Wednesday, November 21, 2012

Fed chairman warns US lawmakers on impact of 'fiscal cliff'


 
US Federal Reserve chairman Ben Bernanke

Source: Press TV
http://www.presstv.ir/detail/2012/11/21/273685/us-lawmakers-alarmed-on-fiscal-cliff/

US Federal Reserve chairman Ben Bernanke has once again warned American legislators to ward off the abrupt and severe combination of legislated tax hikes and federal spending cuts, known as ‘fiscal cliff,’ due to take effect by the end of the year.

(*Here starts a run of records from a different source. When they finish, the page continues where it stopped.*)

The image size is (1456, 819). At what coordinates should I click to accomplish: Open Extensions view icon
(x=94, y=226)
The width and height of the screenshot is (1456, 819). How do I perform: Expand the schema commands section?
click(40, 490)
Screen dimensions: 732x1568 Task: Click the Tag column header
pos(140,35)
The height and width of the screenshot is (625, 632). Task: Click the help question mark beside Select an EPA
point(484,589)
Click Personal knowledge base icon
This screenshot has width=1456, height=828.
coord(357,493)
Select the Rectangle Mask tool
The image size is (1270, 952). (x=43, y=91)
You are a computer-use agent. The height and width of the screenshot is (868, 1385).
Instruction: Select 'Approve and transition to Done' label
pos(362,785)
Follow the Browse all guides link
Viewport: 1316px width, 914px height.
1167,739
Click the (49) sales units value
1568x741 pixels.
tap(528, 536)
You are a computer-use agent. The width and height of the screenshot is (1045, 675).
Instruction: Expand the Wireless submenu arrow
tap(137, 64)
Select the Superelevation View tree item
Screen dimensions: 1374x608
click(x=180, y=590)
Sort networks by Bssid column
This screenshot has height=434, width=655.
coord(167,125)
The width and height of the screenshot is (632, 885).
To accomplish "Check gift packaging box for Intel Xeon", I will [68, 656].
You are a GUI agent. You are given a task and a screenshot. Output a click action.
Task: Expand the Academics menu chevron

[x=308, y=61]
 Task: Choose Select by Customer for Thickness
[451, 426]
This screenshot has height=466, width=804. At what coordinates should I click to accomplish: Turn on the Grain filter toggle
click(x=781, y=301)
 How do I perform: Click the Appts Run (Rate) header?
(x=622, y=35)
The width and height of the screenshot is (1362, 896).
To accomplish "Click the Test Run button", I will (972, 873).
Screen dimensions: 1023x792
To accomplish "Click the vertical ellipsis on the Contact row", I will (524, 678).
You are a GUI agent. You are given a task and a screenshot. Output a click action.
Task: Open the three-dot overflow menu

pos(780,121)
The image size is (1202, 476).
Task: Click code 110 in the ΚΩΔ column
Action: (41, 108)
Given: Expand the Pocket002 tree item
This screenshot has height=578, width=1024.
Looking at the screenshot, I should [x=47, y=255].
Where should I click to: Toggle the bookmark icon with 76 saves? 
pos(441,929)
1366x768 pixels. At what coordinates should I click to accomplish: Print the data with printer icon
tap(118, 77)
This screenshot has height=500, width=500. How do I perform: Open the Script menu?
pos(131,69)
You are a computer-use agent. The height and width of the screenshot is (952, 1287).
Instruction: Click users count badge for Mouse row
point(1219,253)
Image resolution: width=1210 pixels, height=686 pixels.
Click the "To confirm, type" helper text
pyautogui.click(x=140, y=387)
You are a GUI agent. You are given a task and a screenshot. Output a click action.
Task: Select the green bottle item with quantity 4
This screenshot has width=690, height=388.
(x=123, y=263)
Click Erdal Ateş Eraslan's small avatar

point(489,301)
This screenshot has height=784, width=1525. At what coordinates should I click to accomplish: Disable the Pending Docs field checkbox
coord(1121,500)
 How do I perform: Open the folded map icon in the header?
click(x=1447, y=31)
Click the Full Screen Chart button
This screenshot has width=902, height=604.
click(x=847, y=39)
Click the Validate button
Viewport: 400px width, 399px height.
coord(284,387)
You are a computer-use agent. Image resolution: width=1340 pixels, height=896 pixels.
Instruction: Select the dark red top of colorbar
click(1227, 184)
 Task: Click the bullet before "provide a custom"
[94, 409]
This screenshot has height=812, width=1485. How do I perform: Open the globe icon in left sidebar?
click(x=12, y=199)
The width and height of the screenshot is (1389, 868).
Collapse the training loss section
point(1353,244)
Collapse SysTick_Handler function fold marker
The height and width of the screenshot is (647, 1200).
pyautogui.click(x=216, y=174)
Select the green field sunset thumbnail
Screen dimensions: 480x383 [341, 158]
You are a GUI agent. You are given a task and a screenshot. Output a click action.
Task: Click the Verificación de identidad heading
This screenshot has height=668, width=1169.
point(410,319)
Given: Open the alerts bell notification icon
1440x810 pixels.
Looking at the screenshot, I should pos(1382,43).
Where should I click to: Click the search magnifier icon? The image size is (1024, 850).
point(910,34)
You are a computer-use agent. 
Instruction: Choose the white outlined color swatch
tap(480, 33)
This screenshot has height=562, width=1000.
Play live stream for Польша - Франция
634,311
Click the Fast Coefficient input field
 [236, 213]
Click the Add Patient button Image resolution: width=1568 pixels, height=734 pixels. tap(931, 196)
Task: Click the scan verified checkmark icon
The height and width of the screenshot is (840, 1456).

In a Tuesday speech at the New York Economic Club, Bernanke described fiscal cliff as a “substantial threat” to the country’s economic recovery and urged US lawmakers to put aside partisan political rivalries to avert the massive financial impact on the nation’s already slow economy.

‘‘Uncertainties about the situation in Europe and especially about the prospects for federal fiscal policy seem to be weighing on the spending decisions of households and businesses as well as on financial conditions,’’ he said, adding, ‘‘Such uncertainties will only be increased by discord and delay.’’

According to reported estimates, the impact of the scheduled federal spending cuts and the expiration of temporary tax breaks will take at least USD 500 billion out of the US economy, threatening to push it back into yet another recession.

Citing several outside economic assessments on the enormity of the ensuing tax hikes and spending cuts, Bernanke said ‘‘a fiscal shock of that size would send the economy toppling back into recession.’’

This is while the Obama administration and Congress are still negotiating over an agreement to reduce the government's massive budget deficit, which has exceeded USD 1 trillion for a fourth consecutive year.

The last time the debt limit was about to be reached, Republican lawmakers in the US Congress waited until the very last minute before deciding to raise the limit.

Saying "the deficit is on an unsustainable path," the Fed chairman further added, ‘‘As you will recall, the threat of default in the summer of 2011 fueled economic uncertainty and badly damaged confidence, even though an agreement ultimately was reached.’’

‘‘A failure to reach a timely agreement this time around could impose even heavier economic and financial costs,” he warned.